* [Page text]
Part of our ‘They Chose OHSU’ blog series. They could have gone anywhere, and chose OHSU. These accomplished scientists, promising students and leading clinicians were convinced they could do their best work at OHSU. Here, according to each of them, is why.
Vivek Unni, M.D., Ph.D., joined the Department of Neurology and the OHSU Parkinson Center and Movement Disorders Program in 2011. An associate professor, Unni also has an appointment and laboratory space in OHSU’s Jungers Center. Before coming to OHSU, Unni was an instructor in neurology and a research fellow in the laboratory of noted Alzheimer's researcher Bradley Hyman at Harvard Medical School and Massachusetts General Hospital. Unni earned bachelor’s and master’s degrees from Stanford and an M.D. and a Ph.D. in neuroscience at Columbia University. He completed a neurology residency and movement disorders fellowship at Brigham & Women’s Hospital/Massachusetts General Hospital in Boston.

* [Assignment]
Retype the passage of the OHSU blog text from "Vivek Unni, M.D., Ph.D., joined" up to and including "Hospital in Boston.".

* [Records shown]
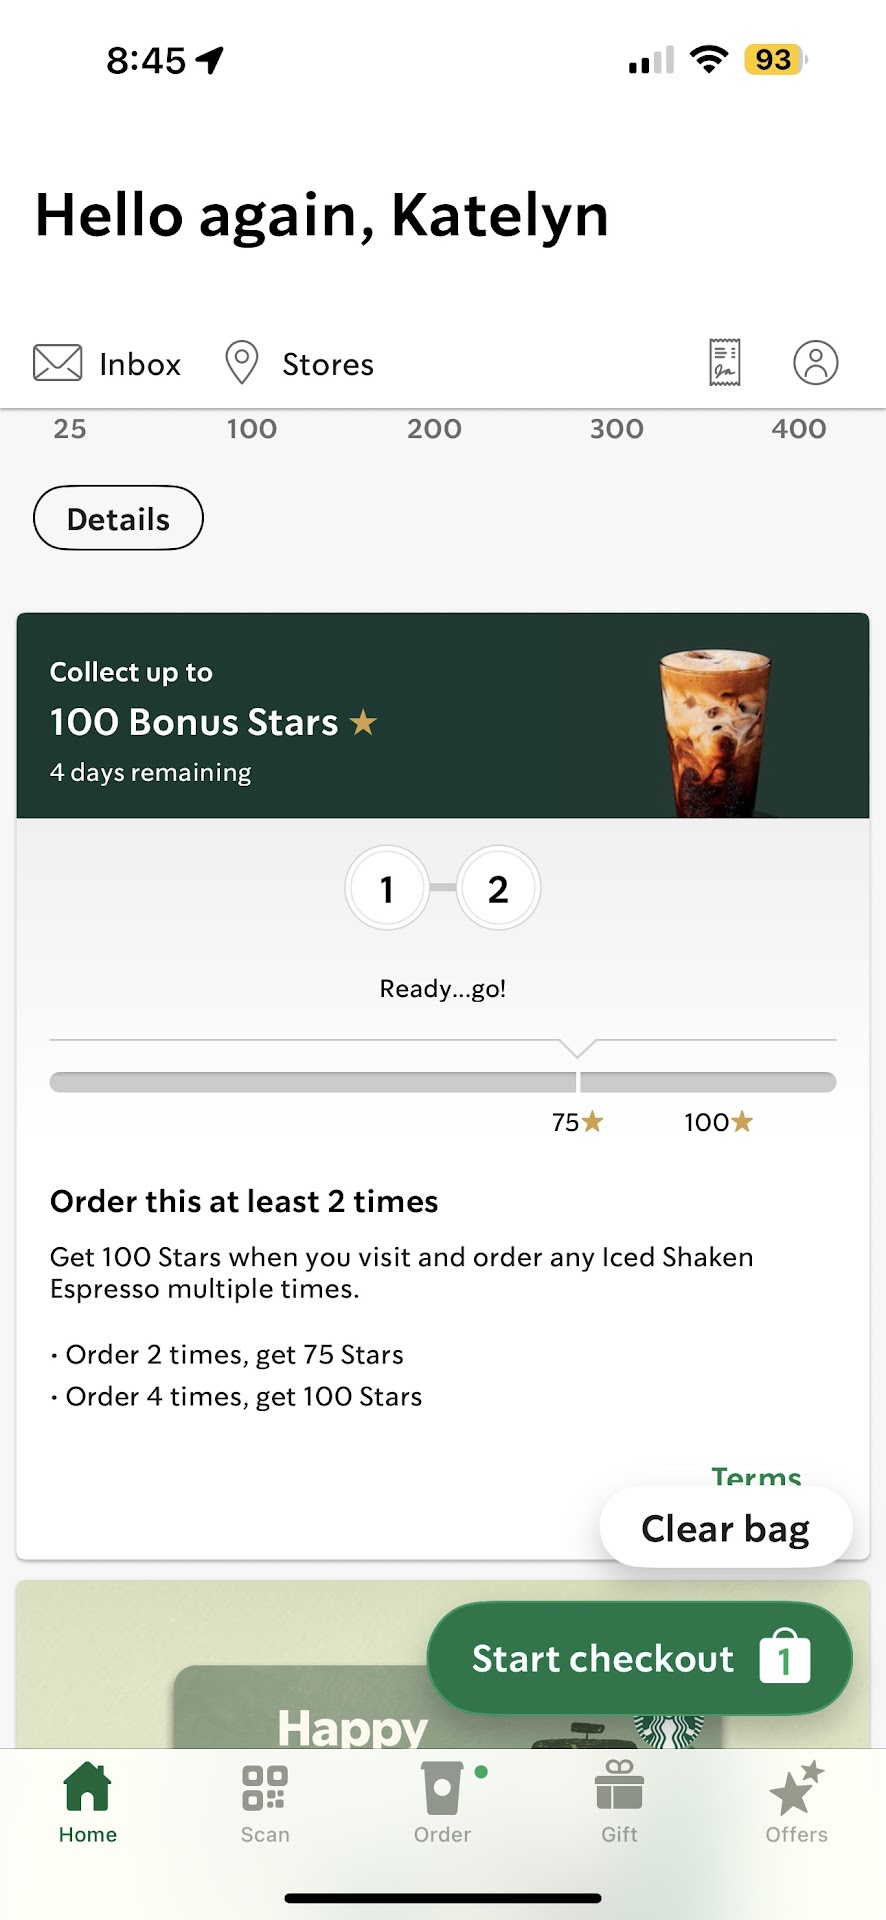Open the account profile icon
Screen dimensions: 886x1920
click(815, 362)
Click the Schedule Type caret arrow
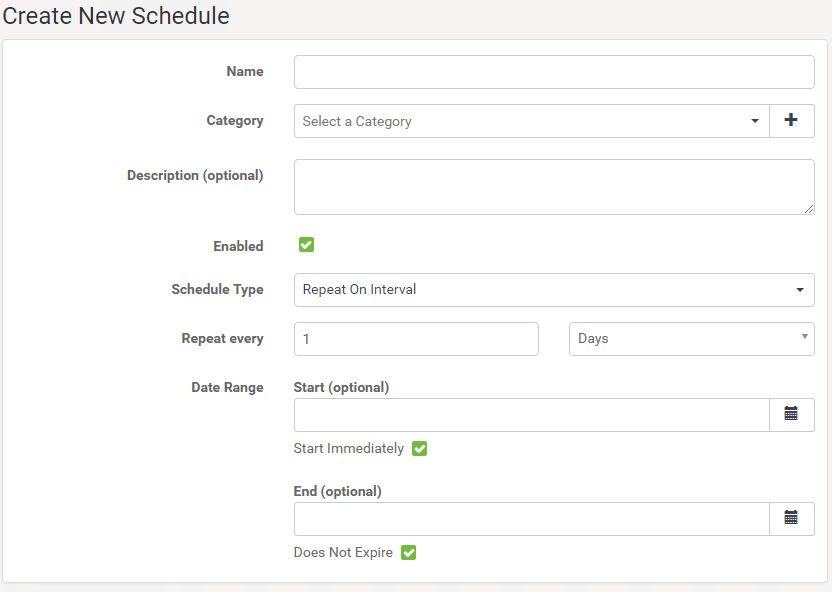Screen dimensions: 832x592 [800, 290]
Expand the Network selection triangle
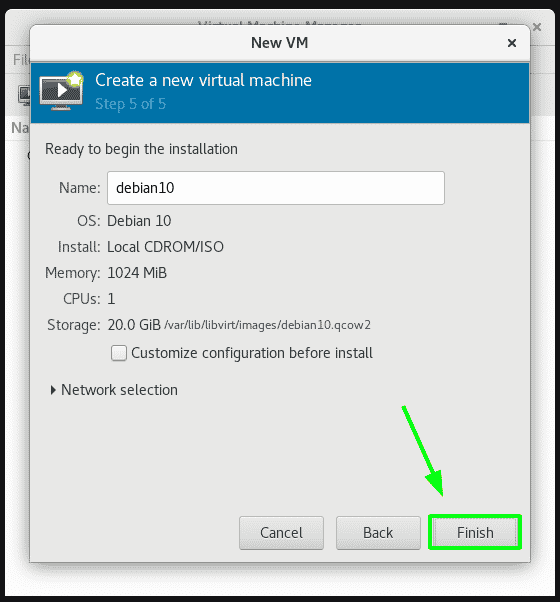Screen dimensions: 560x602 coord(53,390)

* [Response below]
Vivek Unni, M.D., Ph.D., joined the Department of Neurology and the OHSU Parkinson Center and Movement Disorders Program in 2011. An associate professor, Unni also has an appointment and laboratory space in OHSU’s Jungers Center. Before coming to OHSU, Unni was an instructor in neurology and a research fellow in the laboratory of noted Alzheimer's researcher Bradley Hyman at Harvard Medical School and Massachusetts General Hospital. Unni earned bachelor’s and master’s degrees from Stanford and an M.D. and a Ph.D. in neuroscience at Columbia University. He completed a neurology residency and movement disorders fellowship at Brigham & Women’s Hospital/Massachusetts General Hospital in Boston.